* 任務目標 A:
從下方的資料列中篩選出所有含有字串“vertical”的列,逐列照抄。

* 文章內容:
----

前言

C++物件模型是個常見、且複雜的話題,本文基於Itanium C++ ABI透過程式實踐介紹了幾種 簡單C++繼承 場景下物件模型,尤其是存在虛擬函式的場景,並透過圖的方式直觀表達記憶體佈局。
本文展示的程式構建環境為Ubuntu,glibc 2.24,gcc 6.3.0。由於clang和gcc編譯器都是基於Itanium C++ ABI(詳細資訊參考gcc ABI policy),因此本文介紹的物件模型對clang編譯的程式也基本適用。

虛擬函式表簡介

虛擬函式表佈局

含有虛擬函式的類,編譯器會為其新增一個虛擬函式表(vptr)。
用如下程式驗證含有虛擬函式的類的記憶體佈局,該程式很簡單,只定義了建構函式,虛解構函式,和一個int成員變數。

// Derive.h
class Base_C
{
public:
    Base_C();
    virtual ~Base_C();

private:
    int baseC;
};

// Derive.cc
Base_C::Base_C()
{
}

Base_C::~Base_C()
{
}

gcc編譯器可透過-fdump-class-hierarchy引數,檢視類的記憶體佈局。可得到如下資訊:

// g++ -O0 -std=c++11 -fdump-class-hierarchy Derive.h
Vtable for Base_C
Base_C::_ZTV6Base_C: 4u entries
0     (int (*)(...))0
8     (int (*)(...))(& _ZTI6Base_C)
16    (int (*)(...))Base_C::~Base_C
24    (int (*)(...))Base_C::~Base_C

Class Base_C
   size=16 align=8
   base size=12 base align=8
Base_C (0x0x7fb8e9185660) 0
    vptr=((& Base_C::_ZTV6Base_C) + 16u)

從類Base_C的定義來看,類佔用的空間包括一個虛擬函式表指標vptr和一個整型變數。由於記憶體對齊的原因,類佔用16位元組
接下來看虛擬函式表,表中一共有4個entry,每個entry都是函式指標,指向具體的虛擬函式,因此每個entry在測試的機器上編譯佔8位元組(指標大小)。

注意看到表中虛解構函式有兩個,這實際上是Itanium C++ ABI規定的:

The entries for virtual destructors are actually pairs of entries. 
The first destructor, called the complete object destructor, performs the destruction without calling delete() on the object. 
The second destructor, called the deleting destructor, calls delete() after destroying the object. 
Both destroy any virtual bases; a separate, non-virtual function, called the base object destructor, 
performs destruction of the object but not its virtual base subobjects, and does not call delete().

虛解構函式在虛擬函式表中佔用兩條目,分別是complete object destructordeleting destructor


除了解構函式,虛擬函式表還有兩個條目,緊靠解構函式的是typeinfo指標,指向型別資訊物件(typeinfo object),用於執行時型別識別(RTTI)。

第一個條目看起來可能比較陌生,是offset,該偏移儲存了從當前虛表指標(vtable pointer)位置到物件頂部的位移。在ABI文件中這兩個條目均有詳細的介紹:

// typeinfo指標
The typeinfo pointer points to the typeinfo object used for RTTI. It is always present. 
All entries in each of the virtual tables for a given class must point to the same typeinfo object.
A correct implementation of typeinfo equality is to check pointer equality, except for pointers (directly or indirectly) to incomplete types. 
The typeinfo pointer is a valid pointer for polymorphic classes, i.e. those with virtual functions, and is zero for non-polymorphic classes.

----

* 提供資料:
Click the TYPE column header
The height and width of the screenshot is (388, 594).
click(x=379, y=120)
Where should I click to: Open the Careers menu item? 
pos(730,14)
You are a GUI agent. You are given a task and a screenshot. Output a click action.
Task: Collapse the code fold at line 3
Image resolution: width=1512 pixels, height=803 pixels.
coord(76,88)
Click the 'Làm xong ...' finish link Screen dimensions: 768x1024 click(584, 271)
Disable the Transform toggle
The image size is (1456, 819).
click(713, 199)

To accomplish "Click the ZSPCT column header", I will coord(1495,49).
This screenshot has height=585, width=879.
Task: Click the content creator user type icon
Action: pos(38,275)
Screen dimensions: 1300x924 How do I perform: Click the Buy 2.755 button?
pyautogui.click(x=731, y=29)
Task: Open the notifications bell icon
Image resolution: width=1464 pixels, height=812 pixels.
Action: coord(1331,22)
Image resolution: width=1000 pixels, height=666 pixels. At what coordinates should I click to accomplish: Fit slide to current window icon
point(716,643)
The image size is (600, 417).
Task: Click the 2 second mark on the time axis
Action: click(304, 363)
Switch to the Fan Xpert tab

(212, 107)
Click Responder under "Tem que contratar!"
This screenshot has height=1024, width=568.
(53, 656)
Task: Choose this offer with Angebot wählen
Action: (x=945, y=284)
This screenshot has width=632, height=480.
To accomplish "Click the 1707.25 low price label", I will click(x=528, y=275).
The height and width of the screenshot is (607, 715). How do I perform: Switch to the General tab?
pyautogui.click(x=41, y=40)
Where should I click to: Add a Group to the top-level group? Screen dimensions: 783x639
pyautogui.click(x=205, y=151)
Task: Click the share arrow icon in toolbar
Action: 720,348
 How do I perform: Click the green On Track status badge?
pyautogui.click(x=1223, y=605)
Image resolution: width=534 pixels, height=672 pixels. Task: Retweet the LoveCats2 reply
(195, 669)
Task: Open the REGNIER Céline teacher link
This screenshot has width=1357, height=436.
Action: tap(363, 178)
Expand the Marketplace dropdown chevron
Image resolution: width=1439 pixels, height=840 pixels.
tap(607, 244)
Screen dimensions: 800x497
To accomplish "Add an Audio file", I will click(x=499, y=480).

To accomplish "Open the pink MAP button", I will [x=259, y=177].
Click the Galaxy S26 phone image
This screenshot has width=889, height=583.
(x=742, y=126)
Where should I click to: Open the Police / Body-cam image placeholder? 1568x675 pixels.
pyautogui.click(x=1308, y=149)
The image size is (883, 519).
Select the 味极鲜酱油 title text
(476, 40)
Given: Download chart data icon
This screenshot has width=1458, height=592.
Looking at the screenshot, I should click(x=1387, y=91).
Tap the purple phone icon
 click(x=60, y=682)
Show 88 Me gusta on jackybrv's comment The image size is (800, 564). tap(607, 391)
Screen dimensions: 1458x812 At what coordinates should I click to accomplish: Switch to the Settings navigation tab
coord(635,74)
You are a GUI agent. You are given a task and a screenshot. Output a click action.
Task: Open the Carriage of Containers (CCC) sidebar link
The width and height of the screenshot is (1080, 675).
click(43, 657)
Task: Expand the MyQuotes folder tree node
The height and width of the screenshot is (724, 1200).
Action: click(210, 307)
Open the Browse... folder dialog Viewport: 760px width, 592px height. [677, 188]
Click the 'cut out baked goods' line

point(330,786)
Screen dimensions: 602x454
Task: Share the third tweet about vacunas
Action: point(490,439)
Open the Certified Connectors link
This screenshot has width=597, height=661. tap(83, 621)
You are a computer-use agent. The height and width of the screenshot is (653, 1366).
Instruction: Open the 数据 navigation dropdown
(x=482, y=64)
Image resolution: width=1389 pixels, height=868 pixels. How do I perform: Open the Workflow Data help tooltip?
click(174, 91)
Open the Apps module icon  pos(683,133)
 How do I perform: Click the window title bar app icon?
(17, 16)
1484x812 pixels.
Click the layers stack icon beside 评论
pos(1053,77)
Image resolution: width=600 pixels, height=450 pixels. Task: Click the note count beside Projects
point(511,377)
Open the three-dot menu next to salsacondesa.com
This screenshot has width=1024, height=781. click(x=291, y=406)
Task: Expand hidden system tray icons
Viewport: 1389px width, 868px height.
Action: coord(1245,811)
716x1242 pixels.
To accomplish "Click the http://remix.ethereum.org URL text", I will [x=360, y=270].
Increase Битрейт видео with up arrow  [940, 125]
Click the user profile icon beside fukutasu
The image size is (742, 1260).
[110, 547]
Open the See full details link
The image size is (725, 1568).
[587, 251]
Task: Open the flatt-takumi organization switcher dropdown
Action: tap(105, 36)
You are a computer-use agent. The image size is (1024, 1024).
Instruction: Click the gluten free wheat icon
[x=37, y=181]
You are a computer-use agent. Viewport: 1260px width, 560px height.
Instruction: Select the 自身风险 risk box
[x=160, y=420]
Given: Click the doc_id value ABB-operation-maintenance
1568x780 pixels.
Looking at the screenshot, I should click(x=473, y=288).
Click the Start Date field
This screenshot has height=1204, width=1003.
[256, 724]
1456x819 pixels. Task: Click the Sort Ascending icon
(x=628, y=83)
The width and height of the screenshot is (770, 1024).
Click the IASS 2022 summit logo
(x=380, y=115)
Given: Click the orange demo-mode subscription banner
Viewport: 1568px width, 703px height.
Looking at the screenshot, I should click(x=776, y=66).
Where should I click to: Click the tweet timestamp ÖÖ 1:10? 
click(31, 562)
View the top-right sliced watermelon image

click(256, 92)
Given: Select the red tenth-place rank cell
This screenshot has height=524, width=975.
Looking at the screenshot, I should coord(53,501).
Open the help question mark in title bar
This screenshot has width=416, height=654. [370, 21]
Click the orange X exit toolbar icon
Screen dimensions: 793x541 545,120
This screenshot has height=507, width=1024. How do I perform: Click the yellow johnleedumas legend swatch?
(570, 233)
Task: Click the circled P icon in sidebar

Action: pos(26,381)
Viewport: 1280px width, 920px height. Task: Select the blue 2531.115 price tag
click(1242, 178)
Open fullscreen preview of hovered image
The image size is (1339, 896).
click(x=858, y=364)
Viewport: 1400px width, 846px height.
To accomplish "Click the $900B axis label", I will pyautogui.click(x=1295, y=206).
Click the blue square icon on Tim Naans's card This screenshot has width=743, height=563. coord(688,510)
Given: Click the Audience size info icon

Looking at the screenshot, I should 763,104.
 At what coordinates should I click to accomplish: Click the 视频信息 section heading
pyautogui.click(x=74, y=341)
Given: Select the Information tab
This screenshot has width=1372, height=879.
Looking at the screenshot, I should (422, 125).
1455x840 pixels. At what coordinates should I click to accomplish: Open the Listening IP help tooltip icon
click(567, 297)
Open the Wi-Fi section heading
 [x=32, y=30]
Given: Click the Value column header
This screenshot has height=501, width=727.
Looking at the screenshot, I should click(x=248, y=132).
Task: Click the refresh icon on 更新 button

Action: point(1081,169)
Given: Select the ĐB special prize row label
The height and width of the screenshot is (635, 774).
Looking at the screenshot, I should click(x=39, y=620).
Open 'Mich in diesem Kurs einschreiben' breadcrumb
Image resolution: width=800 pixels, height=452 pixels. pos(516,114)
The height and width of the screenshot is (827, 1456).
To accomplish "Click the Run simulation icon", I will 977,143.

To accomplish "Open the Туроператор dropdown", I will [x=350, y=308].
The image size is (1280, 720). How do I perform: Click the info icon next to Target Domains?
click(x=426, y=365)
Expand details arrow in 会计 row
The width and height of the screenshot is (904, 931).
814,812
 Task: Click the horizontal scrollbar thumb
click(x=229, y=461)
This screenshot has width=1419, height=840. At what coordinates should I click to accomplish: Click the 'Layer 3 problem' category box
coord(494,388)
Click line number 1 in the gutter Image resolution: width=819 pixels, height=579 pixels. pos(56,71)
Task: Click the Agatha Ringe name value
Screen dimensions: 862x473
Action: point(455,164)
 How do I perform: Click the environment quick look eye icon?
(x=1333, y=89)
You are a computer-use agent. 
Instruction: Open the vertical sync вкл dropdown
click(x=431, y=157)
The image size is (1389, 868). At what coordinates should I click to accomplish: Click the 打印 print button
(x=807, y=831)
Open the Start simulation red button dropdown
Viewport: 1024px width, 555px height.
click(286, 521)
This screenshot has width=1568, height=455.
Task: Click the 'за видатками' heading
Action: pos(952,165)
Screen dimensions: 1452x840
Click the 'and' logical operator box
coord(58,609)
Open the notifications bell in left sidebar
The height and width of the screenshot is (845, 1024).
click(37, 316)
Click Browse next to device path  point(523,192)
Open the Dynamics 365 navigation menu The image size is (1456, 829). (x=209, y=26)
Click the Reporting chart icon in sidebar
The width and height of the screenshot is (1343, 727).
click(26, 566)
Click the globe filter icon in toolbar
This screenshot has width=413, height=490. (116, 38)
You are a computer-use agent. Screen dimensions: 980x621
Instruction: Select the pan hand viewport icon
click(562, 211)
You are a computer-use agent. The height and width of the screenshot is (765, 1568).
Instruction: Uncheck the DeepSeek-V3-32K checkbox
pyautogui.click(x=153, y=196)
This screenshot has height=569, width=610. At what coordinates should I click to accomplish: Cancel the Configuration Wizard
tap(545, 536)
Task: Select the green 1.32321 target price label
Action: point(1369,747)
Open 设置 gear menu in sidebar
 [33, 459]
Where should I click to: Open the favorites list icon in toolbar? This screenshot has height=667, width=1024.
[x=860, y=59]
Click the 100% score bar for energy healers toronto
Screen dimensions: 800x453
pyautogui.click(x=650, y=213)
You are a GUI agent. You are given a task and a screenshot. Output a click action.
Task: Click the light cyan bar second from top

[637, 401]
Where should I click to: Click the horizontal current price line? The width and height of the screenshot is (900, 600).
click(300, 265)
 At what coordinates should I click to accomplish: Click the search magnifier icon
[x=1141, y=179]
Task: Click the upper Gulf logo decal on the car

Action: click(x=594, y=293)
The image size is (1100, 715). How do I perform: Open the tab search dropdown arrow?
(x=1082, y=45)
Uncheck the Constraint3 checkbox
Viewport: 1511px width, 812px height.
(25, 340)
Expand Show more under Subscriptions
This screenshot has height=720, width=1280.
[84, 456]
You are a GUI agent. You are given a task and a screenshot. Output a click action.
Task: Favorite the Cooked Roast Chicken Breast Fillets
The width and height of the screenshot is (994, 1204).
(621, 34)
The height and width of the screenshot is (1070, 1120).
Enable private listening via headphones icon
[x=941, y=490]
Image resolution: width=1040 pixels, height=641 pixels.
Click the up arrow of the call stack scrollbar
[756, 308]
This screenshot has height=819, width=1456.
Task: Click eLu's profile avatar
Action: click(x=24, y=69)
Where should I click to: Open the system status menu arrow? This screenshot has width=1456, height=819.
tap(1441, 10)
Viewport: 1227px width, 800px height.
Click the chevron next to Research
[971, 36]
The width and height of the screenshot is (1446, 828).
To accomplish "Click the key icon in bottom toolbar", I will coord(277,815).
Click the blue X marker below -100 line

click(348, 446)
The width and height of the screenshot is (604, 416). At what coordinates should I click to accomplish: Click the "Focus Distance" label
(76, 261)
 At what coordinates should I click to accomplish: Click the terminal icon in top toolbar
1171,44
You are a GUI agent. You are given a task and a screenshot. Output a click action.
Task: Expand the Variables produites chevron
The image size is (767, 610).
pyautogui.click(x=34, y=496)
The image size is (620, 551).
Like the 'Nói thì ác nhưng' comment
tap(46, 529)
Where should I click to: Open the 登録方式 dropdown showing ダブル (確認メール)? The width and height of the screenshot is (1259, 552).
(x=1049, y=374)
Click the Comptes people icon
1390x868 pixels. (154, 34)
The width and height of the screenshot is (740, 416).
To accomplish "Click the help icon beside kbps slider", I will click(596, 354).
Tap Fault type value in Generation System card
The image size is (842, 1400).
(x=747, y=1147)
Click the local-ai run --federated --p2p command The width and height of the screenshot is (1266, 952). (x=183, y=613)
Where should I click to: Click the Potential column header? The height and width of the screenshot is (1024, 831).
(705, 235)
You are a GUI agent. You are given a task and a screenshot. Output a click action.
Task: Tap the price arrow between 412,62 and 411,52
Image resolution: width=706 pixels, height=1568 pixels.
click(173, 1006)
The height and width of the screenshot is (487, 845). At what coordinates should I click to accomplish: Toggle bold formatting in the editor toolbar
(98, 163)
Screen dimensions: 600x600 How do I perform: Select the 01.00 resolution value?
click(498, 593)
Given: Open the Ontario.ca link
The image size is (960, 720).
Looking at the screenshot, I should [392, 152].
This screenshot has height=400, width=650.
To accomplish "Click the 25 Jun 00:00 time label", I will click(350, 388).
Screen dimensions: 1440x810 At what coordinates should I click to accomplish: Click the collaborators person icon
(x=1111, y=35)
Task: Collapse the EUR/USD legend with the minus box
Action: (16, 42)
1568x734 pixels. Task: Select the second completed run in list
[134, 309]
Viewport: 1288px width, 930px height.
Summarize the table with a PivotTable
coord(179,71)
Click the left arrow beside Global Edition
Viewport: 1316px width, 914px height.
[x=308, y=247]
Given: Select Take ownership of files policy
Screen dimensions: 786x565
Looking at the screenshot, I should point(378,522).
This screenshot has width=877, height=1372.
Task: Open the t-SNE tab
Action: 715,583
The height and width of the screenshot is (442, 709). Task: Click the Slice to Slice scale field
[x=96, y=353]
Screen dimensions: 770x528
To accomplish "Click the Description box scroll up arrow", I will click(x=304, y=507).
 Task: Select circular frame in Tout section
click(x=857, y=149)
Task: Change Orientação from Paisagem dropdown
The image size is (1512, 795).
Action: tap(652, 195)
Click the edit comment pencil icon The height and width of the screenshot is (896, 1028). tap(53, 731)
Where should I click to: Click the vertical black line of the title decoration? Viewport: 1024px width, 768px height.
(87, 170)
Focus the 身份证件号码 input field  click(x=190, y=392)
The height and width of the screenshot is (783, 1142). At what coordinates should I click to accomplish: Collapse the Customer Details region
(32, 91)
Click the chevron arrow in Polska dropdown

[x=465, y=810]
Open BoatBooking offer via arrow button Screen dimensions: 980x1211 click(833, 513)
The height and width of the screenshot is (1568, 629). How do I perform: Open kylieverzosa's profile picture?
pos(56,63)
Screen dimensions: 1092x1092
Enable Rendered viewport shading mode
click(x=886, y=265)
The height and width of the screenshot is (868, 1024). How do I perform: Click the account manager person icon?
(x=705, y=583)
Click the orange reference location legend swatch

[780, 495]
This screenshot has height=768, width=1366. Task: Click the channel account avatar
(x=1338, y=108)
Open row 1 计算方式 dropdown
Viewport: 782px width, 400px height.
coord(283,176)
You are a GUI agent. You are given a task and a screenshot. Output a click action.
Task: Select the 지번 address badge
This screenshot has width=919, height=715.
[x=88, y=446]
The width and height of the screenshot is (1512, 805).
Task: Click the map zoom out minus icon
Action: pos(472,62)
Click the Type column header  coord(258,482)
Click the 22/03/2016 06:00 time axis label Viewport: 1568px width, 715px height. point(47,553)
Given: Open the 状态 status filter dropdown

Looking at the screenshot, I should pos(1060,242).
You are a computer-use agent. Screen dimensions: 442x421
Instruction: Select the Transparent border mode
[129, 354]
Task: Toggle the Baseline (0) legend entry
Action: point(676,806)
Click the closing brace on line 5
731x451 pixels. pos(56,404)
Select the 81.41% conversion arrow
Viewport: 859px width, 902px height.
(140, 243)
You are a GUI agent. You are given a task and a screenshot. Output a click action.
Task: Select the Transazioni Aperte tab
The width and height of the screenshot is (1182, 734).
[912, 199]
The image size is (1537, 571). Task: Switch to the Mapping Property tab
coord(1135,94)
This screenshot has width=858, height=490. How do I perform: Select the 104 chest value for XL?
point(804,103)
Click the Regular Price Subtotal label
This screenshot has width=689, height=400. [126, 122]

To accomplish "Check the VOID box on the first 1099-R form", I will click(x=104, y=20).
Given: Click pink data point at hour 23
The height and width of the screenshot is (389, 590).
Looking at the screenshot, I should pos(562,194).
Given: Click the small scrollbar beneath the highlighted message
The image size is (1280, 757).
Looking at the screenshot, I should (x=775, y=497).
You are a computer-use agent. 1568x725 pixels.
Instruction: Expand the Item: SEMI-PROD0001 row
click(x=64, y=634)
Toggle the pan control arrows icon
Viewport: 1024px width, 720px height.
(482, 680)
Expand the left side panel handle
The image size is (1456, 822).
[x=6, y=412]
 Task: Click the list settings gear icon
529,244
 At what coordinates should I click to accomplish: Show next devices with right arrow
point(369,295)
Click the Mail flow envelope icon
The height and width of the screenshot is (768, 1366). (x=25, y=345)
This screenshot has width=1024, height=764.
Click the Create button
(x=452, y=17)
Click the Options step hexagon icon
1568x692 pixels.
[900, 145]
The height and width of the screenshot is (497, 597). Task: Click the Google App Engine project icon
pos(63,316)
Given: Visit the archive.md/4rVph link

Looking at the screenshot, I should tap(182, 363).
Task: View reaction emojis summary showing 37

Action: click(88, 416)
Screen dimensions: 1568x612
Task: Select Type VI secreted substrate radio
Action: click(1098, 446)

----

* 任務目標 B:
上面那篇講C++物件模型與虛擬函式表的文章停在哪裡,就從哪裡接著往下寫。

* 預期輸出 A:
Instruction: Open the vertical sync вкл dropdown
Where should I click to: Click the vertical black line of the title decoration? Viewport: 1024px width, 768px height.

* 預期輸出 B:
// offset偏移
The offset to top holds the displacement to the top of the object from the location within the object of the virtual table pointer that addresses this virtual table, as a ptrdiff_t. It is always present. 
The offset provides a way to find the top of the object from any base subobject with a virtual table pointer. This is necessary for dynamic_cast<void*> in particular. 
In a complete object virtual table, and therefore in all of its primary base virtual tables, the value of this offset will be zero. 
For the secondary virtual tables of other non-virtual bases, and of many virtual bases, it will be negative. Only in some construction virtual tables will some virtual base virtual tables have positive offsets, 
due to a different ordering of the virtual bases in the full object than in the subobject's standalone layout.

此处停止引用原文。